People who are considered at high-risk include:
- Older people (for example, people in their 50’s are at higher risk for severe illness than people in their 40’s. Similarly, people in their 60’s or 70’s are at higher risk than people in their 50’s)
- People with an underlying health condition (like diabetes, hypertension, obesity, cardiovascular disease, asthma, kidney disease or chronic obstructive pulmonary disorder)
- Obese people
- People who use tobacco and alcohol
An outbreak is when the number of cases of COVID-19 increases in the same geographic location in a short amount of time.
Contact tracing is the process of identifying , assessing, monitoring, educating and managing people who have been exposed to COVID-19 to prevent onward transmission in the community.
- When routinely applied, contact tracing can break the chain of transmission of COVID-19 and limit the spread of disease in the community.
- People can spread COVID-19 before they have symptoms or feel sick, so it is important to isolate if instructed by a healthcare worker or contact tracer even if you feel well.
- The public health care workers will contact you if you have been possibly exposed to the virus that causes COVID-19 (for example if you are a contact of a COVID-19 patient).
- For contact tracing to work, it is important for people to answer their phones and to provide the public health workers with detailed and accurate information, so that the community members are as protected as possible.
During contact tracing, the public health workers will ask the people at risk to:
- 1) Stay in isolation or quarantine for a given period of time (usually 14 days after the last exposure to infectious person);
- 2) Get tested (either once or more than once);
- 3) Monitor their symptoms and temperature while in isolation and inform the public health workers if they develop any symptoms of COVID-19 (for example, cough, fever, loss of taste/smell, difficulty breathing etc.);
- 4) Follow preventive measures (like frequent hand washing) while waiting in isolation;
- 5) Call their local clinic if they develop severe symptoms, like severe difficulty breathing, that needs urgent medical attention.
- It is important for all community members to answer their phone even if they do not recognize the number – it may be a public healthcare worker with important information.
Testing for COVID-19 antibodies is possible to detect a past infection, but is not very accurate and is not offered through normal clinical services.

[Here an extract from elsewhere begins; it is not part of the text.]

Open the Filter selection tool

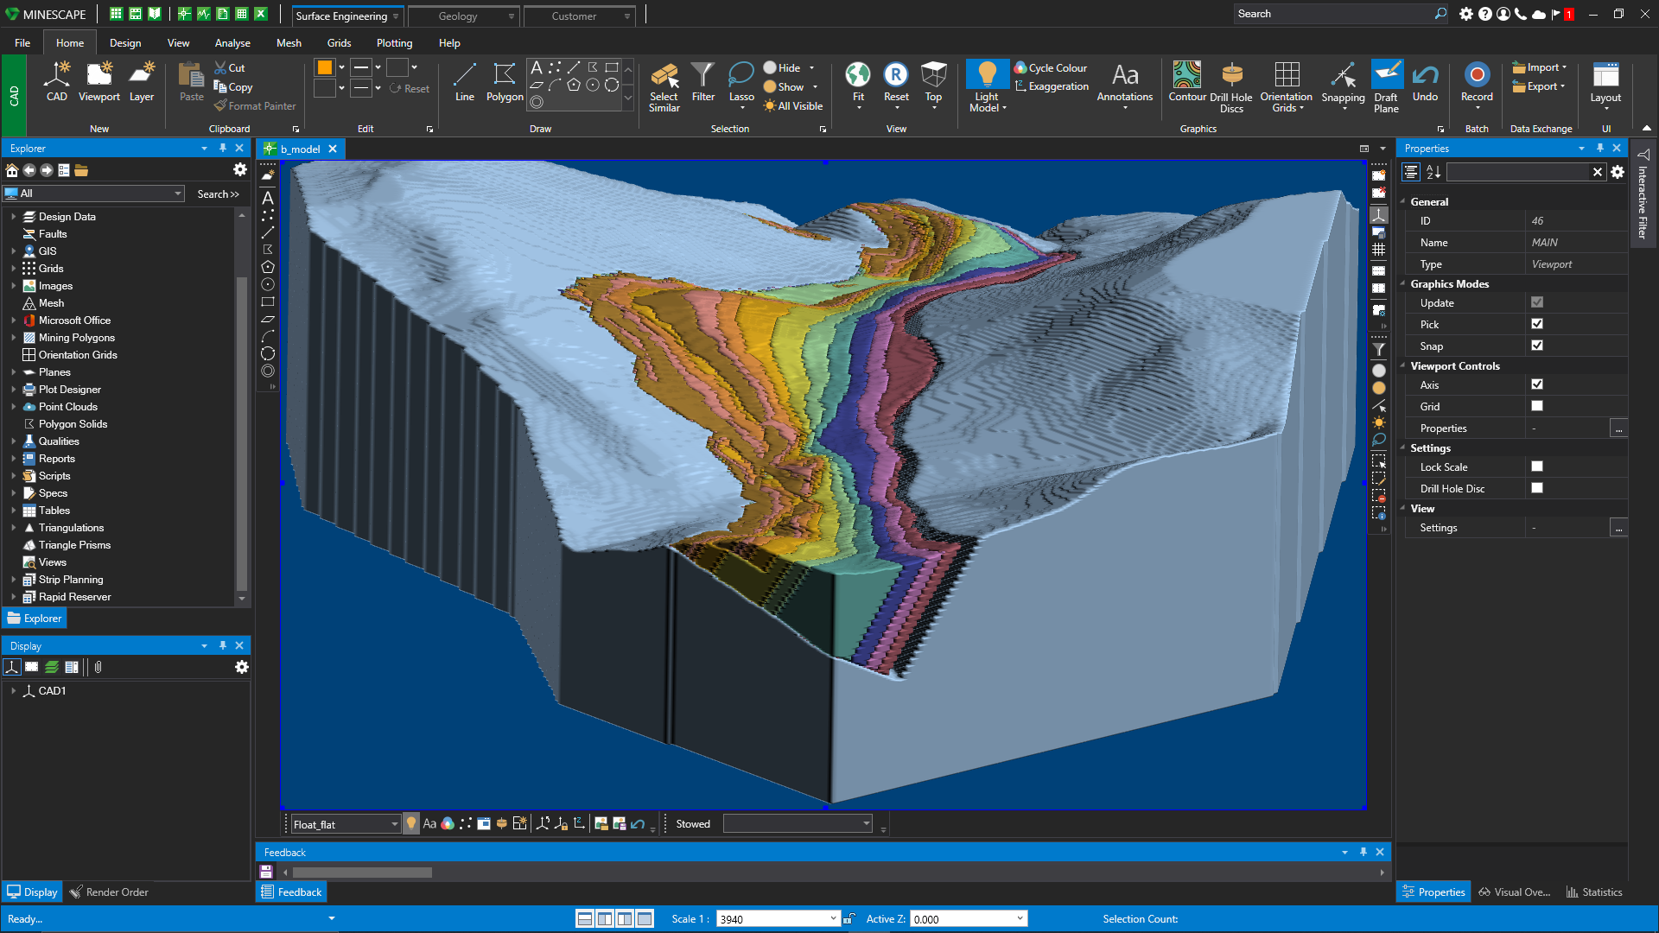click(x=702, y=76)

- An antibody (serology) test can tell, if at some point, you were exposed to the virus and had a COVID-19 infection. This test is done using a sample of your blood. Read more about this test here.
- This antibody test is not always accurate in finding individuals who have had a COVID-19 infection
- Antibody testing is not currently available in Eeyou Istchee. It will soon become available at McGill University Health Centre but the use will be limited for management of certain sick patients by medical specialists, and will not be available to the general public.

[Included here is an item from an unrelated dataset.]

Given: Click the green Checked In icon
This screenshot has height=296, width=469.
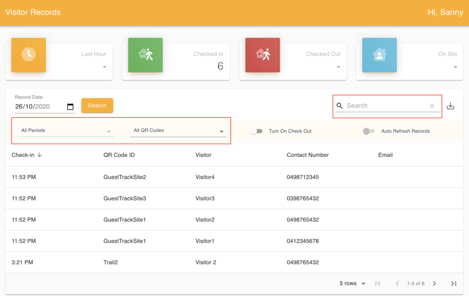Looking at the screenshot, I should tap(145, 54).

- If people are interested in getting an antibody test for personal reasons, they can refer to private labs (for example the CDL in Montreal) which provide the test for a fee.

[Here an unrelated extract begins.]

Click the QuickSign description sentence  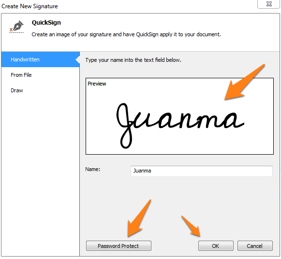[126, 34]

- Antibody tests are different from PCR (swab) tests that diagnose a person with a current COVID-19 infection.
- Based on recommendations from Health Canada, the results of an antibody test cannot be used to exempt people from general COVID-19 preventive measures, like wearing a mask.
- The vaccination expert committee in Canada (CIQ) also recommends that all eligible individuals with a history of COVID-19 infection also receive the COVID-19 vaccination.